[EM] Re: CONFIRMATION SAMPLE SIZE

Sun Nov 23 18:21:09 PST 2003

Joe Weinstein wrote:

>
> I will treat both cases together. As I understand the matter (or maybe 
> don't), the required sample-size N should be the same in both cases; 
> the cases differ only in the kind of validation demanded, to ensure 
> that an object in the sample may be accepted as an authentic 
> individual of the population being sampled. (Here in each case the 
> population comprises 10 million ballots.)

That's not exactly what I had in mind. I actually wanted to assume the 
same confidence level (99.99%) in both cases, and find out how much the 
resulting N differes between the two cases.

>
> The answer N to Ken’s question depends on what, precisely, one means 
> by ‘the election result’ - and also (though I won't go explicitly very 
> far into the issue here) by ‘confirm with 99.99% confidence’. Namely, 
> either of two hypotheses (i.e. conditions) may be deemed ‘the result’ 
> of interest here. The hypothesis ‘P=0.51’ expresses the computer’s 
> finding, whereas the hypothesis ‘P>0.50’ expresses the operative 
> result that A wins.

I'm not specifically interested in whether the vote tally 
(5,100,000:4,900,000) is exactly right; my primary concern is whether 
the election result "A wins" is correct. Probably a more precise 
statement of the question is "IF the election is rigged, resulting in an 
erroneous result (B should have won), then what is the probability of my 
NOT discovering this from a random sampling of N ballots, and how big 
should N be to make the probability < 0.01%?"

>
> ...
> Actually N may be taken slightly smaller, because in the above formula 
> for S we omitted the factor SQRT(1-f), where f is the 
> finite-population ‘sampling fraction’ N/NTOT. Here, to first cut, f is 
> about 150,000 / 10 million, or 0.015; so that a refined calculation 
> allows us to take N approximately
> (1-0.015)*152,100, i.e. just under 150,000. 

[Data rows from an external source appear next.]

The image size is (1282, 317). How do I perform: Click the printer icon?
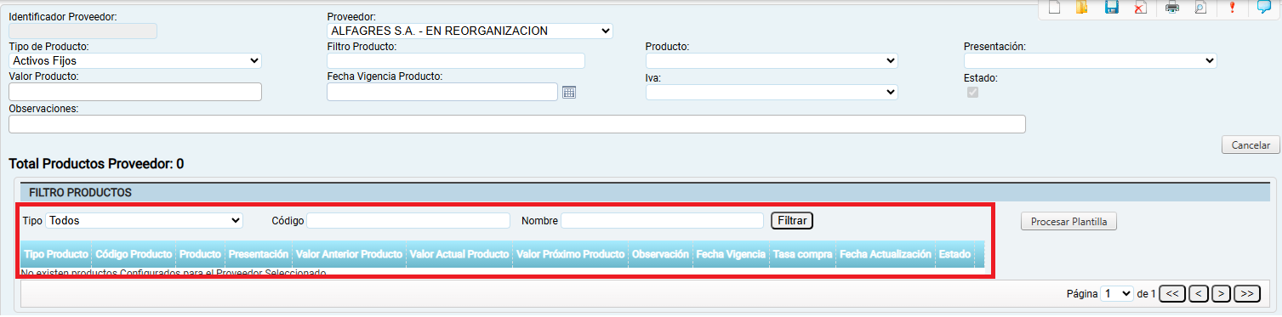(x=1172, y=8)
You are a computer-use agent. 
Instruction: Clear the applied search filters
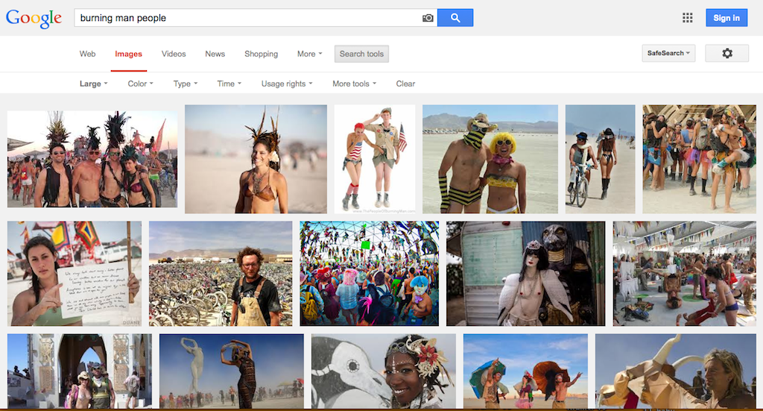tap(405, 84)

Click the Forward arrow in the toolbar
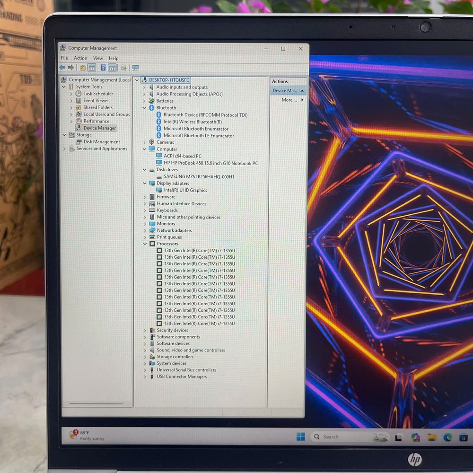(71, 68)
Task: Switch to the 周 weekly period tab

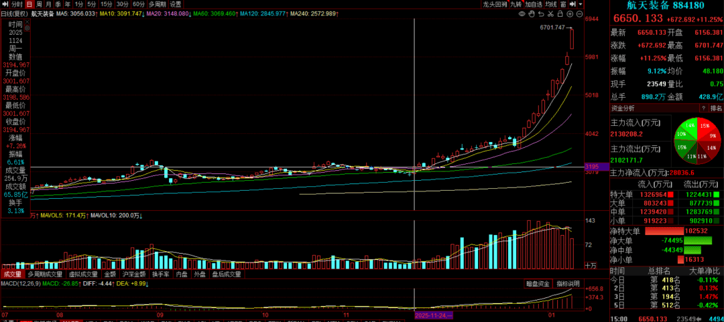Action: (38, 4)
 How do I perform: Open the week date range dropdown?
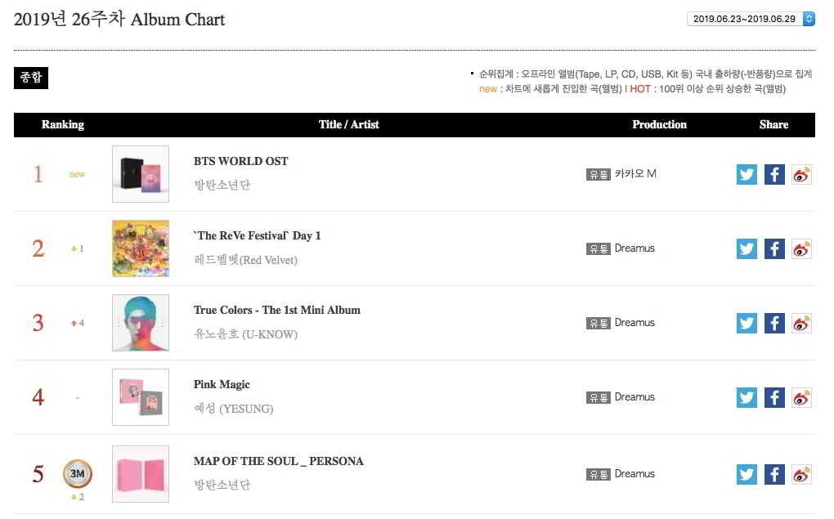pos(751,19)
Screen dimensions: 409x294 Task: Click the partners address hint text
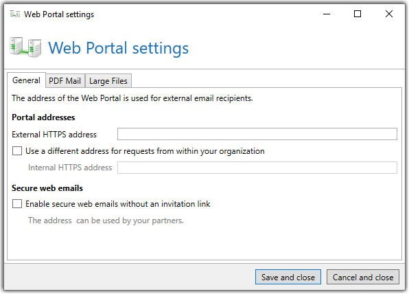(x=106, y=221)
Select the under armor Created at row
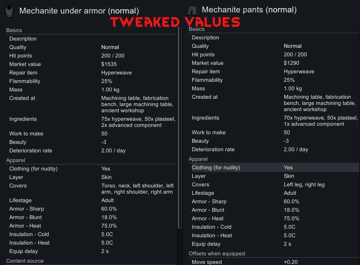 point(91,104)
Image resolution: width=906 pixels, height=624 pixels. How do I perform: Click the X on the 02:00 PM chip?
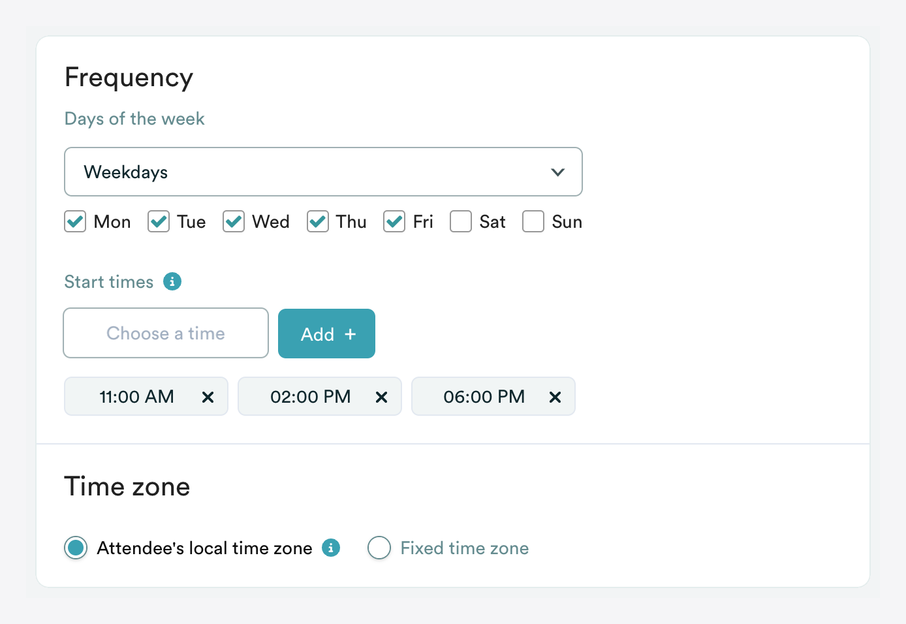pos(382,396)
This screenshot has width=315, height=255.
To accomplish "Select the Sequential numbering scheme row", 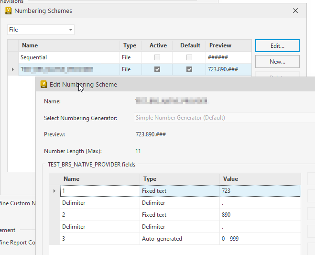I will point(68,57).
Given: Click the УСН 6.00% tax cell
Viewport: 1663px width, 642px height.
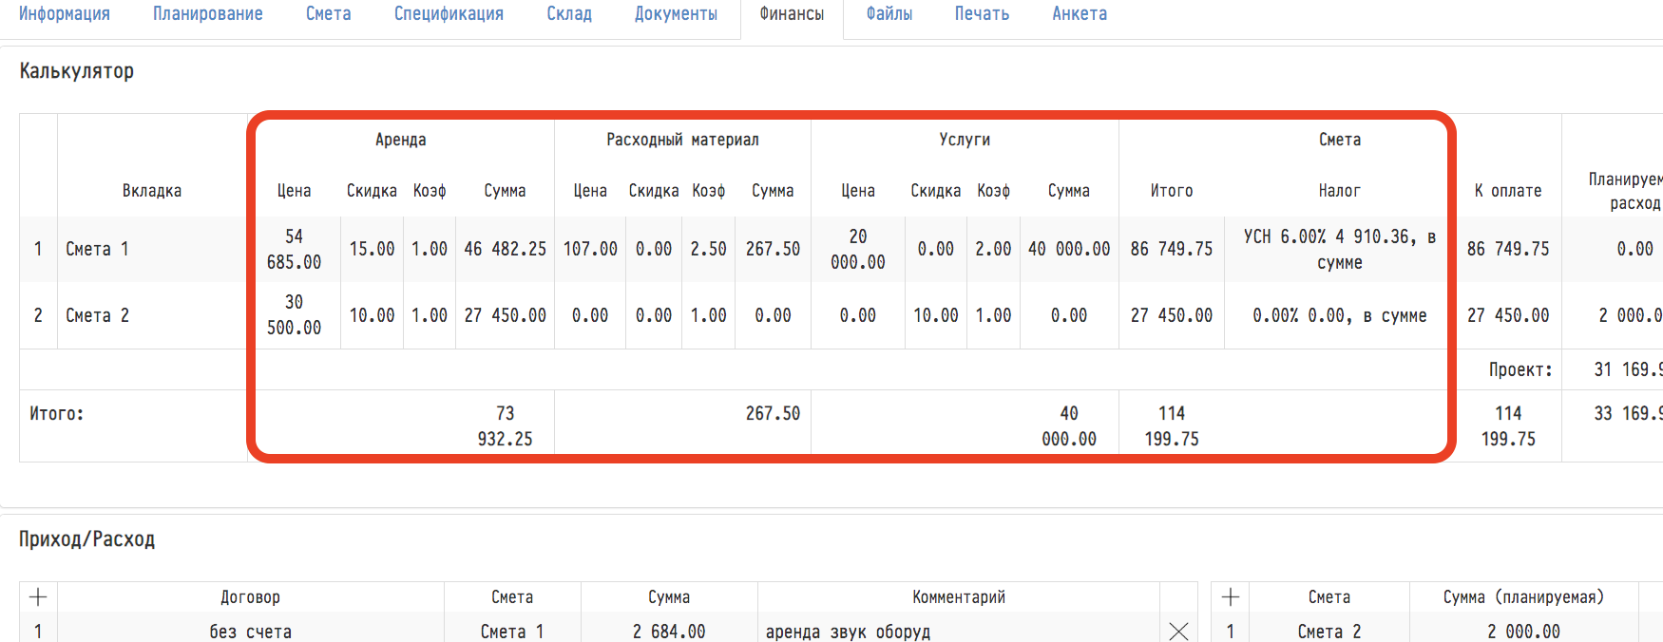Looking at the screenshot, I should coord(1339,249).
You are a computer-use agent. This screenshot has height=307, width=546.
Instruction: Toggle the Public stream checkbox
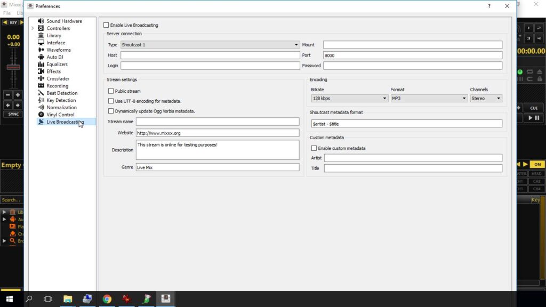111,91
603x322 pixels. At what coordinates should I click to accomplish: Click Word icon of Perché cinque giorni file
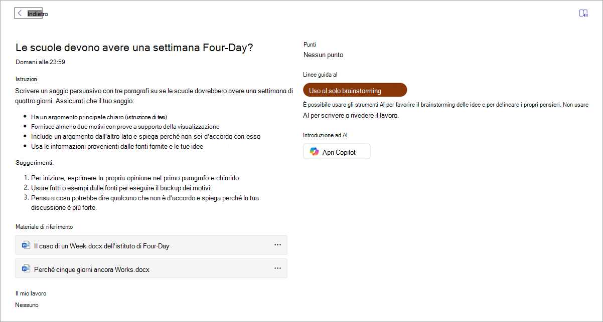pyautogui.click(x=26, y=269)
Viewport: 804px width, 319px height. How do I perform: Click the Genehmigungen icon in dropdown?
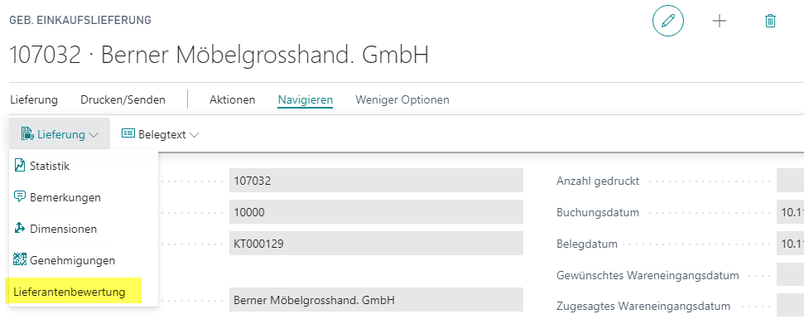point(20,260)
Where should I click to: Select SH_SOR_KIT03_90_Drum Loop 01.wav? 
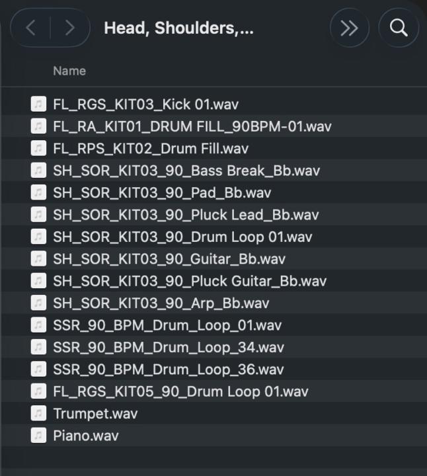182,237
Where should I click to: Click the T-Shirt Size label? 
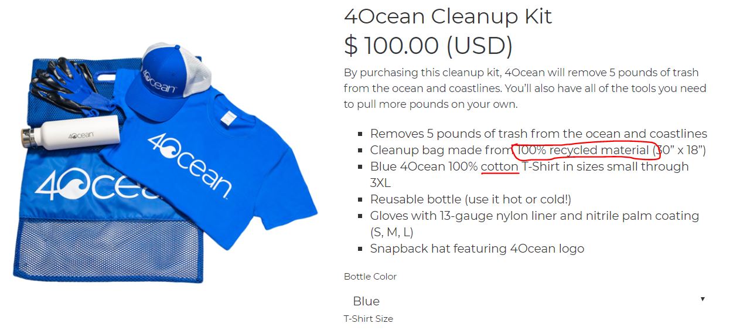coord(368,319)
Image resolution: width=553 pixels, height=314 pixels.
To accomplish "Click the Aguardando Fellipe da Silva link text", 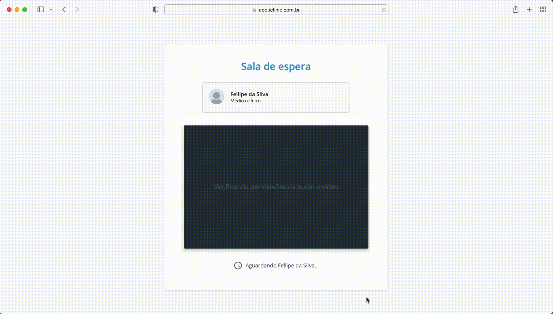I will (282, 265).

I think this answers my question, at least for the case of unserialized 
ballots: N = 150,000. If the ballots are serialized, however, it seems 
to me that the result would differ. Following is an outline of my 
(faulty?) logic:

First, I assume that the number of database ballot records has been 
verified to be NO GREATER than the number of official (paper) ballots, 
and that the ballot serial numbers in the database have been confirmed 
to be unique. Then if any database ballot records do not correlate to 
official ballots, an equal or greater number of official ballots will 
not correlate to database records, so inspection of sufficiently many 
official ballots will uncover the discrepancy.

Under the assumption that the vote is rigged, resulting in the wrong 
result, then at least 1% of the official ballots will correspond to 
erroneous or missing database records. If I inspect a single ballot an 
try to correlate it to the database, there will be > 1% of finding a 
discrepancy, or < 99% chance of not finding it. If I check N 
randomly-selected ballots, the probability of not finding a discrepancy 
is < 0.99^N; if I want this value to be less that 0.01% it suffices that 
0.99^N = 0.0001. Hence, N = log(0.0001)/log(0.99) = 916; and with less 
than 1000 ballots I can confirm, with > 99.99% confidence, that the 
election is not rigged. If, however, I determine that the election IS 
rigged, I still may not have enough information to determine whether the 
discrepancy is sufficient to affect the election outcome. But the ballot 
serialization at least makes it possible to determine, very quickly and 
inexpensively, whether there is any significant probability of election 
fraud. If there is, then you can take it to the next level by getting 
courts and law enforcement involved and, if necessary, doing a full recount.

Consider another situation in which A wins, not by a 2% margin, but by 
just 0.02%. With serialization, it still takes a comparatively small 
number of ballots (< 1400) to validate the election, but now how big 
would the sample size have to be without serialization?

>
> PROVOCATIVE COMMENT. This sample size N=150,000 in effect will with 
> high confidence confirm any majority margin of 51-49 or better, 
> regardless of whether that margin has been ‘counted’ by a computer or 
> ‘predicted’ by a prior poll or simply happens quietly to be the 
> voters' mass preference.
>
> One may argue that if the true margin is closer than 51-49, there is 
> no effective ‘mandate’ anyhow from the total electorate. Hence, why 
> not simply use this sample size N=150,000, randomly choose N electors, 
> and go with their decision? At least you then have only 150,000 
> ballots to authenticate and count, not millions. Also, mass 
> ‘campaigning’ could at one and the same time be both far cheaper and 
> yet more directly and meaningfully involve the electors.

BLASPHEMY! EVERY VOTE COUNTS!
Consider the 2000 U. S. presidential race in which Bush beat Gore in 
Florida by a scant 0.02% margin (537 votes), winning him the Electoral 
College even though Gore won the popular vote by a (comparatively) 
whopping 0.5% (532,994 votes). Statistically, 0.02% is effectively a tie 
- they might just as well have determined the outcome by a coin toss and 
saved all the lawyers' fees. In this kind of situation it doesn't really 
matter much who wins; what is important is that the process by which the 
winner is selected be institutionally sanctioned and unbiased. Given 
people's firm belief that "every vote counts" (or should count), I don't 
think there would be any support for a statistically-determined election 
outcome, or even a coin toss, unless every last vote has been counted 
and the tally is an exact numerical tie.

Ken Johnson